I am working through some problems which require me to show when some $k$-algebra ($k$ a field) maps are isomorphisms. Unfortunately, I've got myself a bit confused with definitions and the like, and I don't quite know how to show when two $k$-algebras are isomorphic in practice.
Here's my definition: Let $A$ and $B$ be $k$-algebras with respective structure maps $a: k \rightarrow A$, $b: k \rightarrow B$. A $k$-algebra isomorphism is a ring isomorphism $f: A \rightarrow B$ s.t. $f \circ a = b$.
So, does this mean that, in practice, if I'm given a well-defined map $f$ from between two $k$-algebras, all I have to show is that it's a ring isomorphism?
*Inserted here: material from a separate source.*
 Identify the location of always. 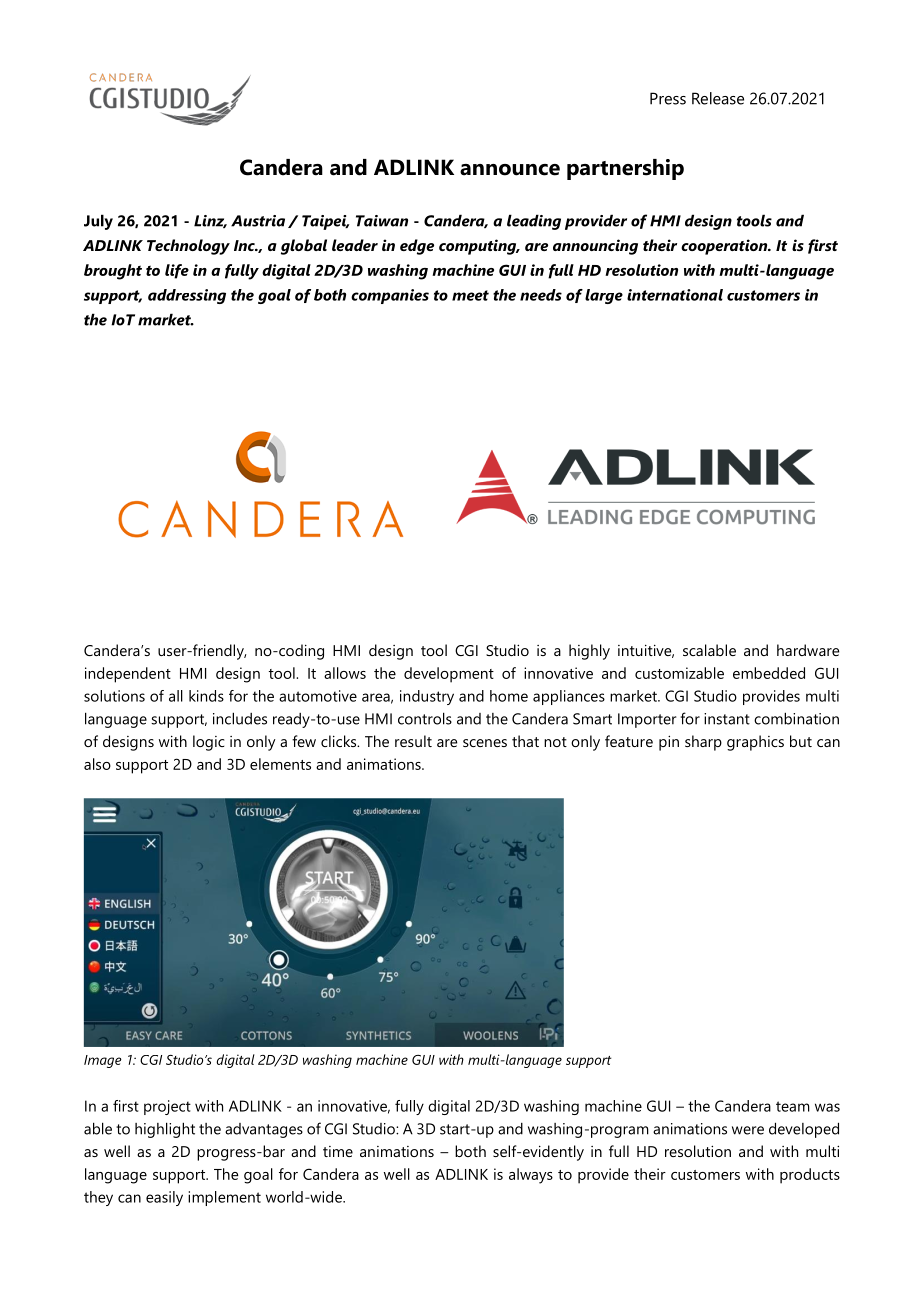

Or is there a more subtle point that requires checking?
Some examples of the maps I'm trying to show are $k$-algebra isomorphisms:
1) $f : M_n(k) \otimes_k A \rightarrow M_n(A)$, where $(x_{ij}) \otimes a \mapsto (ax_{ij})$. (Here, $A$ is any $k$-algebra).
2) $g: A \otimes_k k[X] \rightarrow A[X]$, where $a \otimes \sum r_i T^i \mapsto \sum r_i a T^i $. (Again, $A$ is any $k$-algebra)
If someone could explain how to go about explicitly showing when a map is a $k$-algebra isomorphism / demonstrate with one of those examples, it would be greatly appreciated!